Most people know about the dangers of chocolate to dogs but many people have never heard of onion toxicity in pets. They’ve perhaps fed their dog foods containing onion such as leftover pizza, hamburger, or gravy and nothing happened. A small amount may not cause a problem since onion toxicity is dose dependent. However, onions in any form (raw, cooked, dehydrated or powdered in a seasoning) can create a life-threatening form of hemolytic anemia in dogs.

What Happens in Onion Toxicity?

Red blood cells carry a protein, hemoglobin, which delivers oxygen to the tissues and organs. Onions contain a substance called thiosulphate which dogs (and cats) lack the enzyme to properly digest. Thiosulphate causes oxidation of hemoglobin in canine red blood cells, which then forms clumps, weakening the cell membranes. These clumps, called Heinz bodies, protrude from the cell and eventually cause rupture, shortening the life span of the cell. When enough red cells are destroyed, anemia occurs and the body is starved for oxygen. Garlic also contains thiosulphate but in smaller amounts.

A significant decrease in red blood cells can cause many problems including heart failure. The number of cells destroyed usually depends on the amount of onion eaten. However, some dogs can develop severe reactions even after eating very little onion. Small amounts of onion fed over a period of time can create illness just as a one-time dose can, due to the gradual build-up of Heinz bodies. On the other hand, some minor cases of onion toxicity may go undetected due to damage of fewer red blood cells. Symptoms sometimes take several days to manifest.

Symptoms of Onion Toxicity

Weakness and lethargy

Vomiting

Diarrhea

Difficulty breathing

Pale or bluish gums

Bloody urine

Jaundice

Decreased appetite

Increased heart rate

Severe toxicity can be fatal

Treatment of Onion Toxicity

If ingestion was recent, decontamination and intravenous fluids are traditional treatment. If anemia is severe, a lengthy hospital stay and a blood transfusion may be necessary.

Preventing Onion Toxicity

Onions are common in many human foods, including some baby foods, hush puppies, sandwich meats, canned spaghetti, gravies, fast foods, and many prepared meals. Check ingredients carefully in any table food before treating your dog to a snack. Avoid adding onions in any form to homemade dog foodrecipes. Make sure garbage is kept covered and away from dogs.
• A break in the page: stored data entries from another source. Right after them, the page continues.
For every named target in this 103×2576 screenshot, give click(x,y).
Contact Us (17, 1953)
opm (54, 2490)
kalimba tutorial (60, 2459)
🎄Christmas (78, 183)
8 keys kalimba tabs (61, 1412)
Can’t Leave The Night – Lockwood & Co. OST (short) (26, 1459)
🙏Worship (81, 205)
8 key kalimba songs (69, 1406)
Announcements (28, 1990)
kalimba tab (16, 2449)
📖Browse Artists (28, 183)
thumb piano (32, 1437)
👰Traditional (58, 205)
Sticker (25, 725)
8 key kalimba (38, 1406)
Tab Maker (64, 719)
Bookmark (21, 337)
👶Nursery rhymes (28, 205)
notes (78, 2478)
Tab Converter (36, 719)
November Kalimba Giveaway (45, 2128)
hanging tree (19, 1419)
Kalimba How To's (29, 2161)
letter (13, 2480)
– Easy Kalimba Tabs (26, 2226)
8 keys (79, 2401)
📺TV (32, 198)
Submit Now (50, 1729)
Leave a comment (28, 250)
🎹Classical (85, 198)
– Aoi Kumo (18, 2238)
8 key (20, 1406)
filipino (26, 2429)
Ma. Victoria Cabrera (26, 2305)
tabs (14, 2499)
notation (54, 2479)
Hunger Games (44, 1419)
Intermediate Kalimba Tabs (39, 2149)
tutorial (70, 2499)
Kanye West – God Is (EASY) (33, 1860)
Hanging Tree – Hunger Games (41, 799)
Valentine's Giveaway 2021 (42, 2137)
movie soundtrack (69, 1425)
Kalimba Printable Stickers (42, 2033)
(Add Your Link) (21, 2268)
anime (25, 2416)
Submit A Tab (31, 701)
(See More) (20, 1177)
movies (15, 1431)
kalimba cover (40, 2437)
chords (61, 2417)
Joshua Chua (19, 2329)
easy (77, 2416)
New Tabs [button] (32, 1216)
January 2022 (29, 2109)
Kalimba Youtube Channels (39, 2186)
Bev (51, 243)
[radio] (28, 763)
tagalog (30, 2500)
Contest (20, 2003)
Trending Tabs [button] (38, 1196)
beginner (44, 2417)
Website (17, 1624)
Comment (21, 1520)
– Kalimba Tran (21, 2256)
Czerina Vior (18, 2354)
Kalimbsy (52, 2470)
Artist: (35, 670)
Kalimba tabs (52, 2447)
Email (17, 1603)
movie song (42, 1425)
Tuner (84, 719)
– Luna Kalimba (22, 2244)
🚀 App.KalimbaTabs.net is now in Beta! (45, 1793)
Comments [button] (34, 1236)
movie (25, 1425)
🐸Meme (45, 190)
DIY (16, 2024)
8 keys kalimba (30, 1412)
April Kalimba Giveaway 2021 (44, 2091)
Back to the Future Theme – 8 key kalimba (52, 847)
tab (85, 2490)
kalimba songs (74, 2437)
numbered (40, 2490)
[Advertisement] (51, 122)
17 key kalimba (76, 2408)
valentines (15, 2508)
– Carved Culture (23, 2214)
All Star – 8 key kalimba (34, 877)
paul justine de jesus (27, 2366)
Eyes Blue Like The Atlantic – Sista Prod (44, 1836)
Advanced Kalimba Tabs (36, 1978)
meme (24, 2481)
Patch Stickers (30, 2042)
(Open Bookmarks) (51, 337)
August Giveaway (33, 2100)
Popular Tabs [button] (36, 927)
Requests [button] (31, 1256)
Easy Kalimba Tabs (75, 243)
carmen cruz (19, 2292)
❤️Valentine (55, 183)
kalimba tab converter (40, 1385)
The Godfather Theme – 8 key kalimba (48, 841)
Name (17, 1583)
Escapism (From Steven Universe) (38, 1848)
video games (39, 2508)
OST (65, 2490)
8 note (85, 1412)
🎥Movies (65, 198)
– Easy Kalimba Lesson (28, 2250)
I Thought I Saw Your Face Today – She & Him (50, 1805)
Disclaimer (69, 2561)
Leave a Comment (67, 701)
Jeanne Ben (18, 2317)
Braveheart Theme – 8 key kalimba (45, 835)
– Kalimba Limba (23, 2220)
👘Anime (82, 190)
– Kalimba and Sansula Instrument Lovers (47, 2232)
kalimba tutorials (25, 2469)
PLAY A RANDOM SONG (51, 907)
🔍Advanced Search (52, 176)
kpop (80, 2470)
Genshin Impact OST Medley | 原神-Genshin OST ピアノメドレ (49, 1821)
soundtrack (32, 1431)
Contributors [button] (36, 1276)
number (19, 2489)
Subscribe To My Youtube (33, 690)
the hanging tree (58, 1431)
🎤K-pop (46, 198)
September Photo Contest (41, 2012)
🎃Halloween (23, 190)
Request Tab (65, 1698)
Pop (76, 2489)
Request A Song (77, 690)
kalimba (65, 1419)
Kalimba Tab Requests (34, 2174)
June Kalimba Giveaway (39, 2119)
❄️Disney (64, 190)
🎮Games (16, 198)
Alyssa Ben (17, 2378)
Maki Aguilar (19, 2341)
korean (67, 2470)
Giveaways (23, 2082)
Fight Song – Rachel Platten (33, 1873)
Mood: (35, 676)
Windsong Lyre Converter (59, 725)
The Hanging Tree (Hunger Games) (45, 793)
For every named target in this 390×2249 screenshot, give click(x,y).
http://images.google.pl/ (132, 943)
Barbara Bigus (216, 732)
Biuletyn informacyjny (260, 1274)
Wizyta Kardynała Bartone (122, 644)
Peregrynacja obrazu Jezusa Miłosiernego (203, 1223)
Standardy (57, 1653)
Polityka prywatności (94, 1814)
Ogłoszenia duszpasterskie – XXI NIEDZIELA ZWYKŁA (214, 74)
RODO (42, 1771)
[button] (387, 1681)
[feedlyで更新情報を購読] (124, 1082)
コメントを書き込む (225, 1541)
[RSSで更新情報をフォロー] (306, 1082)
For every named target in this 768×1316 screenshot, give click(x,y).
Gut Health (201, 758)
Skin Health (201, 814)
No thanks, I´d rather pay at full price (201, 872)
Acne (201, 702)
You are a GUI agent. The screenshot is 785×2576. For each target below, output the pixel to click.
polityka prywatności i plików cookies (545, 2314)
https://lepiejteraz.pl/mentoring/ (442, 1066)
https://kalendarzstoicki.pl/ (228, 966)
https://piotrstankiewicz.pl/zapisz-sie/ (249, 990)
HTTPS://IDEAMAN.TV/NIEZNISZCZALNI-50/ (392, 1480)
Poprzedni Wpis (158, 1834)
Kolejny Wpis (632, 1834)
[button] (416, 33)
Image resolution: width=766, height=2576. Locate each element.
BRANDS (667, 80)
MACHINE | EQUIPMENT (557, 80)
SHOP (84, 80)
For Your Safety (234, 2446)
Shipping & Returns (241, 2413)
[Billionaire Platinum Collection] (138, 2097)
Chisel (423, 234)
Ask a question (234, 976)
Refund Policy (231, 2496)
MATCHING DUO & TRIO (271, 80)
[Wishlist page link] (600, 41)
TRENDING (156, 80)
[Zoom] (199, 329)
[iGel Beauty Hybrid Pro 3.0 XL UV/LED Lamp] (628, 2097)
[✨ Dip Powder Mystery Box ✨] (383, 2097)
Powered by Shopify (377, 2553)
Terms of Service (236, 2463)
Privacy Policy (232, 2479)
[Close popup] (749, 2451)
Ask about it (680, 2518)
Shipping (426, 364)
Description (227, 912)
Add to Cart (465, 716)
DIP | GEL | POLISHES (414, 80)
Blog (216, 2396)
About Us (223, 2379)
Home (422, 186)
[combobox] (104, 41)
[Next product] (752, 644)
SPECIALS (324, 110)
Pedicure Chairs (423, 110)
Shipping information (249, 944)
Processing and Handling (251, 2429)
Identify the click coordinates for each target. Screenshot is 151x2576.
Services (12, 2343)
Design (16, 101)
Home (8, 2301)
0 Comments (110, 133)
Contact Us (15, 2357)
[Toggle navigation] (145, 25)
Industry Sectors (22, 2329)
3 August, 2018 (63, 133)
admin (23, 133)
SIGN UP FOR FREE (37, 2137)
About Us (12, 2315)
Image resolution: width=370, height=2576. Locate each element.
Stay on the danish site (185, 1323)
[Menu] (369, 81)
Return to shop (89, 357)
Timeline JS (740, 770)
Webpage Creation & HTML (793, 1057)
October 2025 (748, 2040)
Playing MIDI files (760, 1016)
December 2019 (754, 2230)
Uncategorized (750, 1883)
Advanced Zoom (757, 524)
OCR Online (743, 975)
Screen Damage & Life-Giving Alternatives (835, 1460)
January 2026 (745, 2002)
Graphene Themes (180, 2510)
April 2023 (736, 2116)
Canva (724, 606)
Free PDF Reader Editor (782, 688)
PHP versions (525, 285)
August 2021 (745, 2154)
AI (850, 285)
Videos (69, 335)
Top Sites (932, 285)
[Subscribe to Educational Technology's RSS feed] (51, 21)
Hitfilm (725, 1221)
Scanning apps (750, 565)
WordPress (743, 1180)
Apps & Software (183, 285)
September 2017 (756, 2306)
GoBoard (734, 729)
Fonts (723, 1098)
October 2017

Alcohol can cause breathing difficulties, abnormal blood acidity, coma and death in dogs. At parties, don't let anyone offer your dog a 'drink.'

Avocadoes contain persin which can cause digestive upsets and heart problems.

Bones may splinter and puncture or obstruct the digestive tract.

Broccoli in large amounts can cause illness in dogs.

Chocolate, coffee and tea all contain stimulants that cause abnormal heartbeat, seizures and death in dogs. Chocolate is especially dangerous for dogs.

Corn on the cob is dangerous. Even though the corn will be digested, chunks of cob may obstruct the digestive tract

Grapes and raisins contain an unknown substance that causes kidney failure in dogs.

Liver in large amounts can cause Vitamin A toxicity.

Macadamia nuts contain an unidentified toxin that causes weakness, tremors, panting and swelling in the legs. Walnuts may have a fungus or mold which causes drooling, jaundice, lack of coordination, and vomiting. Milk is difficult for some dogs to digest effectively, which leads to G.I. upsets.

Mushrooms and molds can be toxic to dogs. Some varieties are more toxic than others. Nutmeg is a seasoning that causes tremors, seizures, and death in dogs.

Raw egg whites contain avidin which causes B vitamin deficiency, skin problems and skeletal deformities Raw eggs can also harbor salmonella or e.coli.

Raw fish, especially salmon, may contain parasites that are dangerous for dogs.

Seeds and fruit pits can cause choking or intestinal blockages and some contain cyanide which is toxic to dogs. Xylitol causes an insulin reaction in dogs which can lead to liver failure within a few days. It's found in many candies, gums, toothpastes, and pastries.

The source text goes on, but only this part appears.